A J.D. Power study has revealed a couple interesting facts about the Canadian wireless market: Koodo topped its consumer satisfaction survey, followed by Virgin Mobile and Wind Mobile.

Don’t let yourself be mislead by the names: both Koodo and Virgin Mobile are owned by the incumbents. The only odd-one-out on the list is Wind Mobile, the struggling startup, which is reportedly up for sale, just like the other two wireless startups, Public Mobile and Mobilicity.

But even more has been uncovered by the J.D. Power study, which was omitted by the majority of headlines, but highlighted by OpenMedia.ca: Canadian cellphone bills are up 13% compared to last year. And this is happening while the country’s overall inflation rate has been holding steady at 1%.

In an interview with CBC’s Lang and O’Leary Exchange, Steve Anderson, the founder and executive director of OpenMedia.ca, a non-profit advocate for increased competition, shed light on the incumbents’ influence on prices and services. According to Anderson, Canadians pay some of the highest cellphone bills in the world for one of the worst services. And that’s happening because the government is really protecting these big telecom companies and may be the reason why they only compete in Canada and not abroad.

To back his claims, Anderson points to the Rogers–Shaw deal: the incumbent has a plan to grab wireless assets set aside for wireless startups by the government. Despite having clear guidelines for this scenario, the government won’t even enforce their own rules to stop the incumbent.

The above case is just one example of the government’s inconsistency, which recently made public — via Industry Minister Christian Paradis — that it needs foreign capital to boost cellphone market competition.

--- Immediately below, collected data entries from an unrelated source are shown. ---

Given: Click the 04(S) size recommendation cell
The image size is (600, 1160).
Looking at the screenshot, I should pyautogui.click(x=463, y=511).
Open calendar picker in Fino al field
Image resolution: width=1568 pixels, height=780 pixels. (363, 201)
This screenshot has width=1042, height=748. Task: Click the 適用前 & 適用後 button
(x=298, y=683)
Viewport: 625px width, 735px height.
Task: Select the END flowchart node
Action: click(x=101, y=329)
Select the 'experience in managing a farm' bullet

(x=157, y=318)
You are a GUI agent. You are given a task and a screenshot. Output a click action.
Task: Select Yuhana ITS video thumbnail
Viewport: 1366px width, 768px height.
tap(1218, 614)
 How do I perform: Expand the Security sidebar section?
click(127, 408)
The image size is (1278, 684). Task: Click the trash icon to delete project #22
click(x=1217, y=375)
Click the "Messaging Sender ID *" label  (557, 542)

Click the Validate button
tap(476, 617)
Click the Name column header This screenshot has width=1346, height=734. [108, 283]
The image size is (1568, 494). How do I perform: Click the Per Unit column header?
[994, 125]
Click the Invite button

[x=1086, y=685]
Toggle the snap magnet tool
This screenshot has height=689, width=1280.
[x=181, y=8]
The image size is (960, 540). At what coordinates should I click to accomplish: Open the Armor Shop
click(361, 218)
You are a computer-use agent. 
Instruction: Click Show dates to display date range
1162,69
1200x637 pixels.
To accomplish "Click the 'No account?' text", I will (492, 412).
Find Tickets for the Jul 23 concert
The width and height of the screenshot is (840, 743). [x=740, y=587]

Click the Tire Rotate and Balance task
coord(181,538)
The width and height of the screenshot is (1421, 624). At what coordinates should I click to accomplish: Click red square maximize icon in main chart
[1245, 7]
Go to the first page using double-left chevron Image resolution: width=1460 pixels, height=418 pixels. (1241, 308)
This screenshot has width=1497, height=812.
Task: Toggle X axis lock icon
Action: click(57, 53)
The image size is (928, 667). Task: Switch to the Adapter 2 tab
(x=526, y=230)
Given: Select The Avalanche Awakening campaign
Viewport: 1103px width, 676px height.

As Kevin O’Leary highlights, these inconsistencies are keeping investors away from Canada, rather than encouraging them to put their money into a wireless market controlled by three, government-protected players.

And just highlight price gauging practices, O’Leary said it was 66% cheaper for him to roam in Canada on his Verizon phone, than using his cellular plan from an incumbent. I think there is a strong demand for a change.